*TEXT*
..........

What I mean by business logic is in most cases implemented in other systems, on which a new presentation layer is created. The presentation layer is the essence of the web integration project and is formed by the whole application/system, and has its own "application logic". However, the core of the application logic lies somewhere else than in implementation of business logic, which can be easily described in the use case scenarios. Conversely, to a large extent, the issue is about where and how the data is displayed and where it comes from, and therefore is mostly about the details of the functioning of the GUI, which in use case models are not described and should not be described at all. On a general level, independent of GUI, where the use case scenario should remain, it is often relatively clear what should happen, mostly "what needs to be resolved", is on a lower level of abstraction.

Greater emphasis on GUI design

I also referred to this idea in the previous paragraph. When creating a website (including complex websites, which merely "do something" and do not only display information), the issue is not about what the system does or what the user does with the system: this area tends to be far less comprehensive than "real" SW systems. Rather, it is about how exactly something is displayed and how it is worked with. In designing IS the form is probably created so that standard components of GUI are used, available in the development environment, and they are put together following logical principles while certain general standards and practices are applied. In essence the more it will be the same as what the user already knows, and the more it will be normal, the better. When creating a website, on the one hand there are much more options, but also more expectations. Everyone knows that web pages look different and are managed in a different way from standard Windows applications. Part of the task (whether explicitly or implicitly) also tends to involve a certain level of originality. In short, you pay more attention to GUI and UX than when working on IS. I would not say that it could not be done or should not be done in IS, but generally not to the same extent.

More emphasis on integration

These days, few information systems operate in isolation; on the other hand, the ratio of functions implemented by IS to the volume of interaction with other systems is smaller than in the WI solution. The latter often represents a form of presentation layer based on the client’s core systems implementing the whole data layer and most of the business logic.

..........

*DATA SHOWN*
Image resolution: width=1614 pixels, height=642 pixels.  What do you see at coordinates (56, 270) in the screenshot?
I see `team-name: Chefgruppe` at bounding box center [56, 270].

..........

*WHAT IS BEING ASKED*
In the text on web integration projects, what does a web integration solution often represent?

*ANSWER TO THIS TASK*
A form of presentation layer based on the client's core systems, which implement the whole data layer and most of the business logic.